The quasi-mapping approach estimates the numbers of reads mapping to each transcript, and is described below. We have details and a schematic provided by the Rapmap tool [3], which provides the underlying algorithm for the quasi-mapping.

  • Step 1: Quasi mapping and abundance estimation

    RapMap: a rapid, sensitive and accurate tool for mapping RNA-seq reads to transcriptomes. A. Srivastava, H. Sarkar, N. Gupta, R. Patro. Bioinformatics (2016) 32 (12): i192-i200.
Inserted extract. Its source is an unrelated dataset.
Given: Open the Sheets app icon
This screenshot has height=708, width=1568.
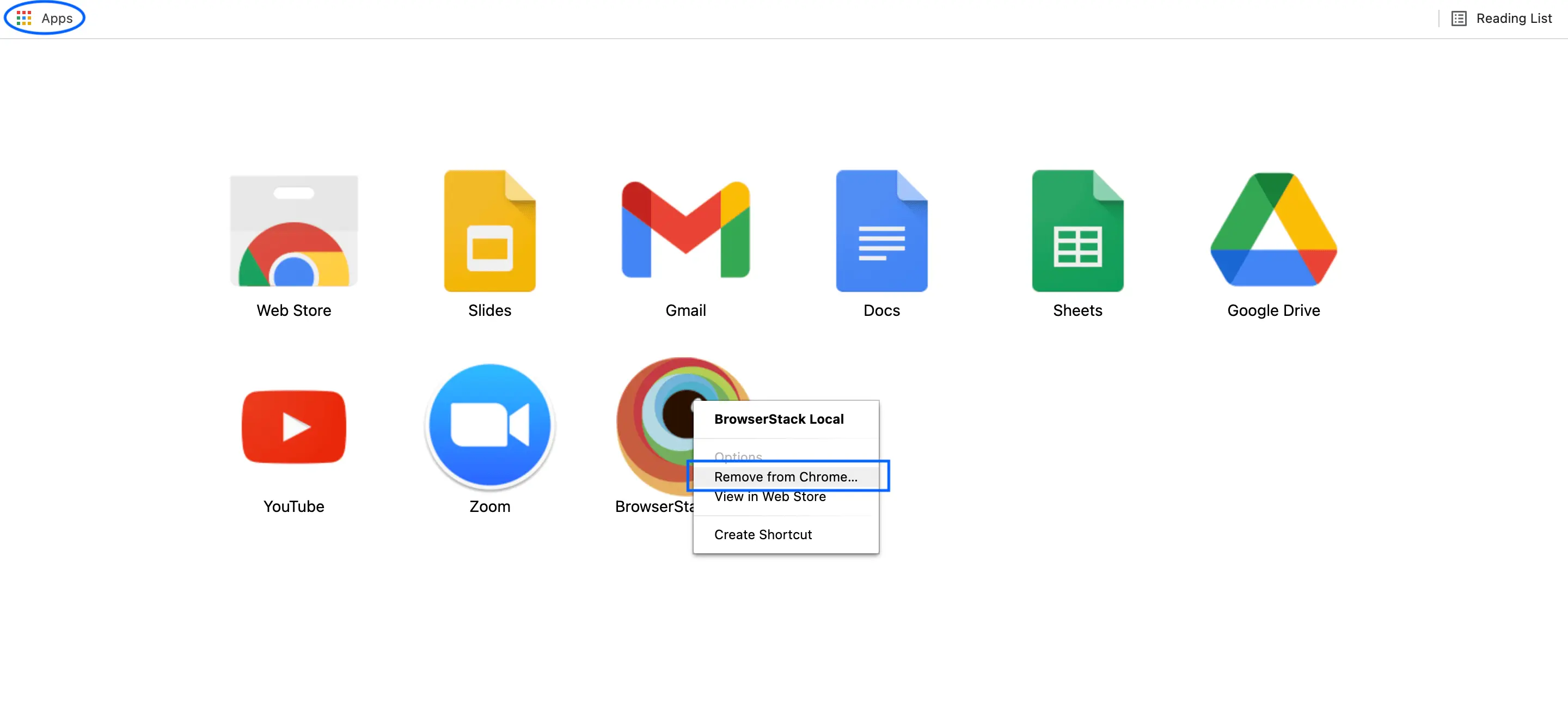Looking at the screenshot, I should point(1077,231).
    The quasi-mapping procedure performs the following steps [3]:

    1. The read is scanned from left to right until a k-mer that appears in the hash table is discovered.
    2. The k-mer is looked up in the hash table and the SA intervals are retrieved, giving all suffixes containing that k-mer
    3. Similar to STAR, the maximal matching prefix (MMP) is identified by finding the longest read sequence that exactly matches the reference suffixes.
    4. Instead of searching for the next MMP in the read as we do with STAR, Salmon uses a k-mer skipping approach to identify the next informative position (NIP). In this way the SA search is likely to return a different set of transcripts than those returned for the previous MMP. Often natural variation or a sequencing error in the read is the cause of the mismatch from the reference, so beginning the search at this position would likely return the same set of transcripts.
    5. This process is repeated until the end of the read.
    6. The final set of mappings is determined by a consensus mechanism. Specifically, the algorithm reports the intersection of transcripts appearing in all MMPs for that read. The transcripts, orientation and transcript location are output for each read.

NOTE: If there are k-mers in the reads that are not in the index, they are not counted. As such, trimming is not required when using this method. Accordingly, if there are reads from transcripts not present in the reference transcriptome, they will not be quantified. Quantification of the reads is only as good as the quality of the reference transcriptome.

  • Step 2: Improving abundance estimates Using multiple complex modeling approaches, like Expectation Maximization (EM), Kallisto can also correct the abundance estimates for any sample-specific biases/factors [4]. Generally, this step results in more accurate transcript abundance estimation.